INSTRUCTIONS TO FOLLOW: Give the records again starting at the line that contains "At what (x,y)" and ending at the line that contains "(1060, 367).", switching "coordinates" to "position" and leaving everything else unchanged. Leave the pictures out.
::::::::
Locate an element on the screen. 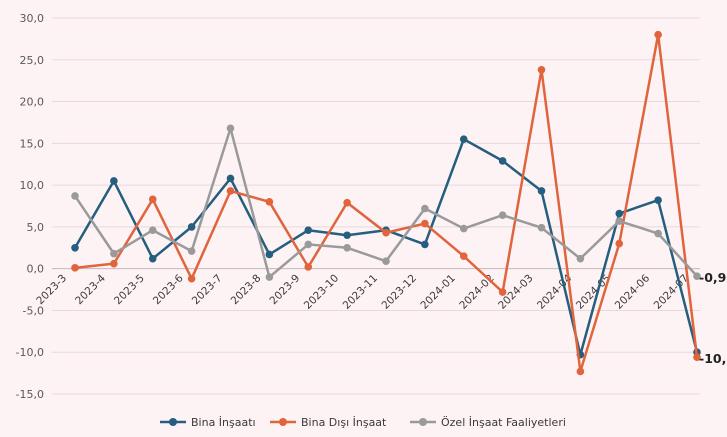  y-tick-label: 0,0 is located at coordinates (36, 270).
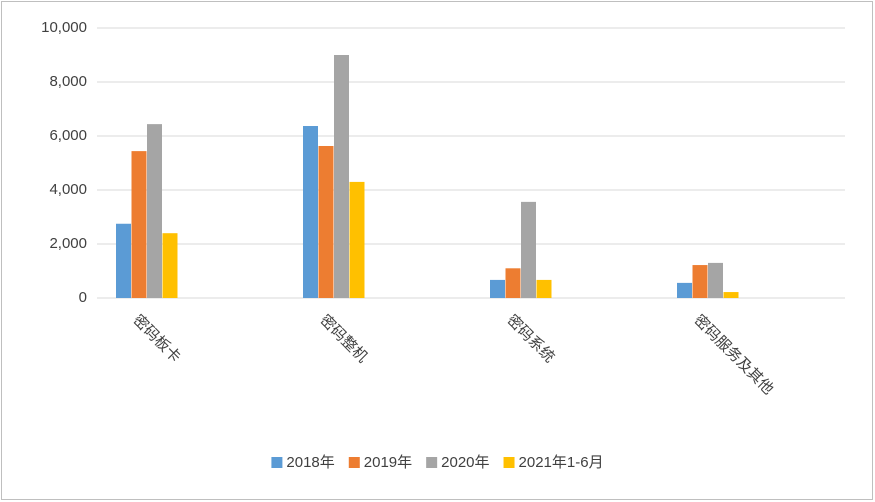 The width and height of the screenshot is (875, 502). I want to click on legend-label: 2018年, so click(310, 462).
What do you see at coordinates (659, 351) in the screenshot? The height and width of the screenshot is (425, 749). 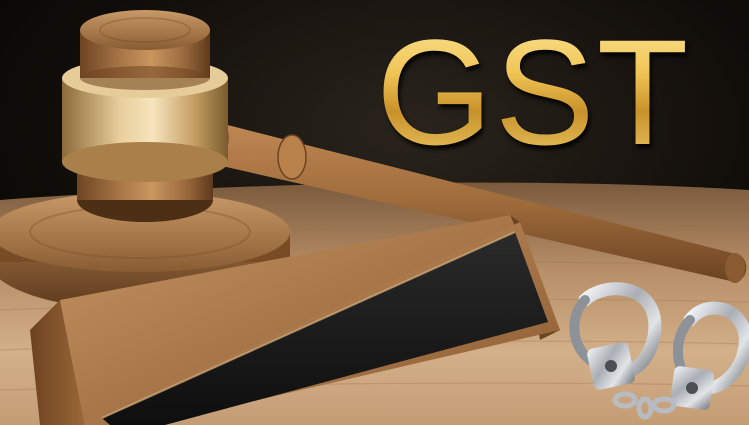 I see `handcuffs` at bounding box center [659, 351].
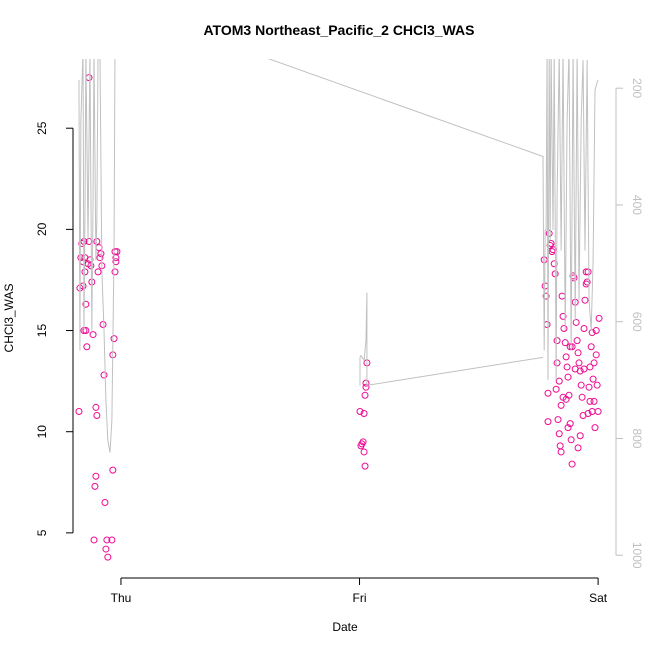 The image size is (650, 650). Describe the element at coordinates (42, 331) in the screenshot. I see `y-tick-label: 15` at that location.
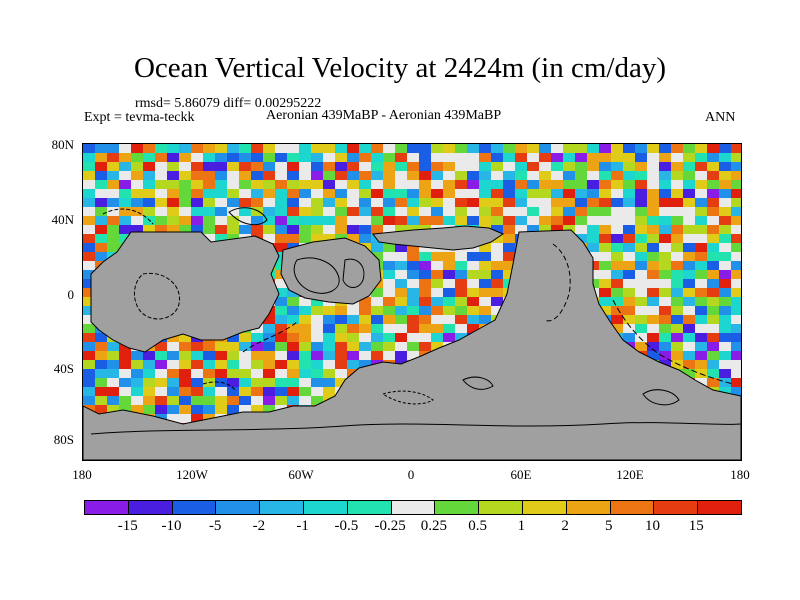 Image resolution: width=800 pixels, height=600 pixels. I want to click on colorbar-label: 0.5, so click(478, 526).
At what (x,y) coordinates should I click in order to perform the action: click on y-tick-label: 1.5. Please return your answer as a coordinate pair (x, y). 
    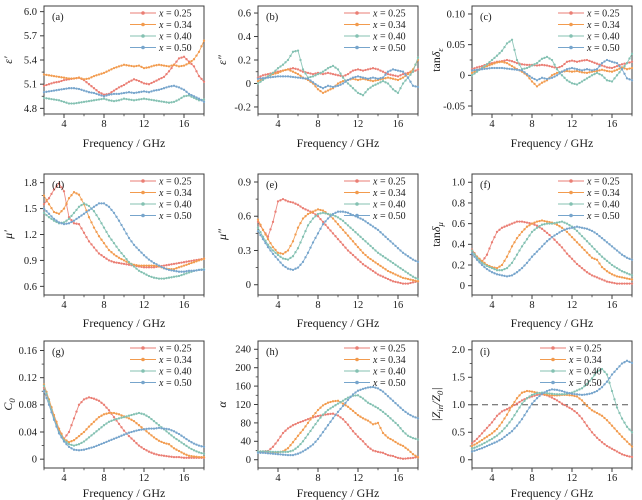
    Looking at the image, I should click on (458, 378).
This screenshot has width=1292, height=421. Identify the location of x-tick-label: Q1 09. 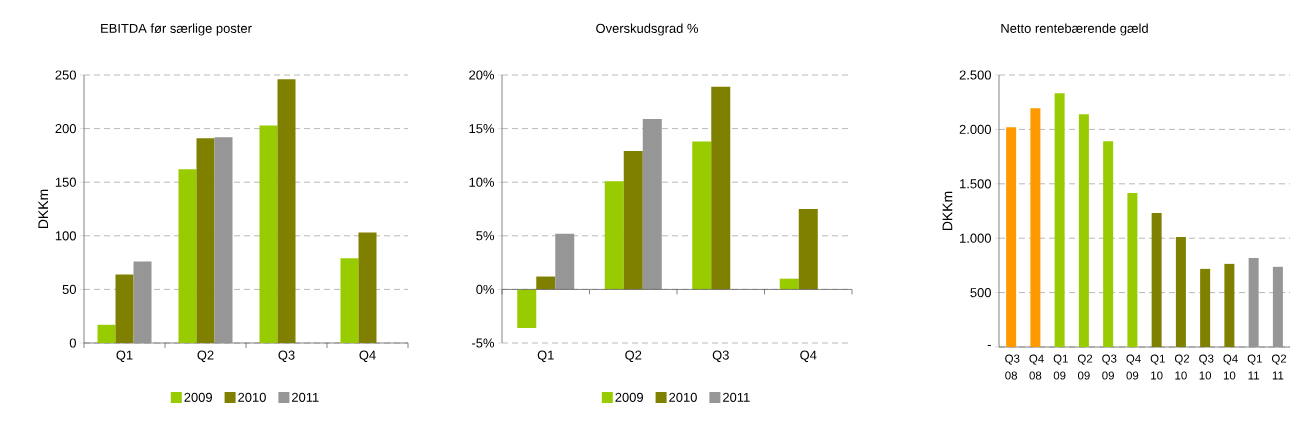
(1060, 367).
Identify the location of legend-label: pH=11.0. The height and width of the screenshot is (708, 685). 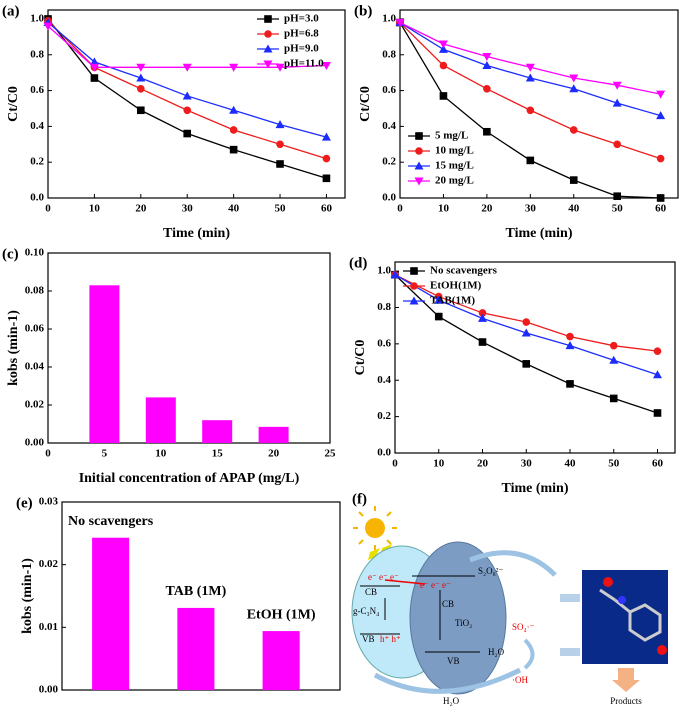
::::::::
FINISHED TASK:
At what (x,y) position should I click in order to perform the action: click on y-tick-label: 1.5. Please return your answer as a coordinate pair (x, y). 
    Looking at the image, I should click on (458, 378).
This screenshot has width=1292, height=421. Identify the location of x-tick-label: Q1 09. 
(1060, 367).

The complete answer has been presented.